§ TASK INSTRUCTIONS:
Write out, without any change, the lines in the material below that run from the line with "Task: Tap the location pin icon by Manila" through the line with "Click the blue verified badge", both included.

DATA RECORDS below:

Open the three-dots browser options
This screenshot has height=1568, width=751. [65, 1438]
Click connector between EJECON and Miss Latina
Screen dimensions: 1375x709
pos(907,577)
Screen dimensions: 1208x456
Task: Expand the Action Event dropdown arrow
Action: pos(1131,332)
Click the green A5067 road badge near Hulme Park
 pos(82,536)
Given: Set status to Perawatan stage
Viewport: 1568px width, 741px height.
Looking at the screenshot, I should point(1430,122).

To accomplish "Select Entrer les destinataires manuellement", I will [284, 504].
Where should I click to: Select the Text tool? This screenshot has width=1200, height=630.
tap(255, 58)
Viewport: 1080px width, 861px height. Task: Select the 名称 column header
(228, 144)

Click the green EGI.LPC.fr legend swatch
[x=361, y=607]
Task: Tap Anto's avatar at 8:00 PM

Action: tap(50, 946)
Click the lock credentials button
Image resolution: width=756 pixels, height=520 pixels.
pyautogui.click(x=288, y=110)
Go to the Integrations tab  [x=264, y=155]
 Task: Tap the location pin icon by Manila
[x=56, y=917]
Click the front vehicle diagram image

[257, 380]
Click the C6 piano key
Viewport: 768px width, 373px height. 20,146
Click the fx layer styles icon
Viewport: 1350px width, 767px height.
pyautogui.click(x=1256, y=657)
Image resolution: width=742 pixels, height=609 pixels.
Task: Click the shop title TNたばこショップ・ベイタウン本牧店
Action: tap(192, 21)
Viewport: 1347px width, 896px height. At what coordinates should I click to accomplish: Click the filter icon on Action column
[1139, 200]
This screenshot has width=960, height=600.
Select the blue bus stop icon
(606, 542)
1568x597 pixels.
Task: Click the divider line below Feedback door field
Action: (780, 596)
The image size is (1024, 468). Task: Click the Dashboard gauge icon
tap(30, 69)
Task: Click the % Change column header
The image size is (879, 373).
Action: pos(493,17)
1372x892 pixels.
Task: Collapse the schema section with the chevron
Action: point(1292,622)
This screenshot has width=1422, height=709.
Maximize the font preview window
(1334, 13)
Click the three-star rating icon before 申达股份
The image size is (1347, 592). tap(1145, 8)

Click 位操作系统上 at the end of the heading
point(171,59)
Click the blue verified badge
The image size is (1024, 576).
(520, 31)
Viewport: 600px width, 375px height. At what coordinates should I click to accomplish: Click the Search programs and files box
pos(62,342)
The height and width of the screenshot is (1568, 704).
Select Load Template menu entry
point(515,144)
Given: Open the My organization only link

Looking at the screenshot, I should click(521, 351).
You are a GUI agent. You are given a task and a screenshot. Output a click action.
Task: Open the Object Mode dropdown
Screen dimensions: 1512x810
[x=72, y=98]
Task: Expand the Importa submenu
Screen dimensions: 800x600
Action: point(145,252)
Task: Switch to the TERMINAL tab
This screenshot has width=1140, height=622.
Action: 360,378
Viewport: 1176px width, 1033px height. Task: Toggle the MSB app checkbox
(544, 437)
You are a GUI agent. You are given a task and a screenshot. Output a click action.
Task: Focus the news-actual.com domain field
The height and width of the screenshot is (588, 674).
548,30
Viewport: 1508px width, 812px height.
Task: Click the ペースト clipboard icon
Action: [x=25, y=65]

End of DATA RECORDS.

§ RESPONSE AREA:
 Task: Tap the location pin icon by Manila
[x=56, y=917]
Click the front vehicle diagram image

[257, 380]
Click the C6 piano key
Viewport: 768px width, 373px height. 20,146
Click the fx layer styles icon
Viewport: 1350px width, 767px height.
pyautogui.click(x=1256, y=657)
Image resolution: width=742 pixels, height=609 pixels.
Task: Click the shop title TNたばこショップ・ベイタウン本牧店
Action: tap(192, 21)
Viewport: 1347px width, 896px height. At what coordinates should I click to accomplish: Click the filter icon on Action column
[1139, 200]
This screenshot has width=960, height=600.
Select the blue bus stop icon
(606, 542)
1568x597 pixels.
Task: Click the divider line below Feedback door field
Action: (780, 596)
The image size is (1024, 468). Task: Click the Dashboard gauge icon
tap(30, 69)
Task: Click the % Change column header
The image size is (879, 373).
Action: pos(493,17)
1372x892 pixels.
Task: Collapse the schema section with the chevron
Action: point(1292,622)
This screenshot has width=1422, height=709.
Maximize the font preview window
(1334, 13)
Click the three-star rating icon before 申达股份
The image size is (1347, 592). tap(1145, 8)

Click 位操作系统上 at the end of the heading
point(171,59)
Click the blue verified badge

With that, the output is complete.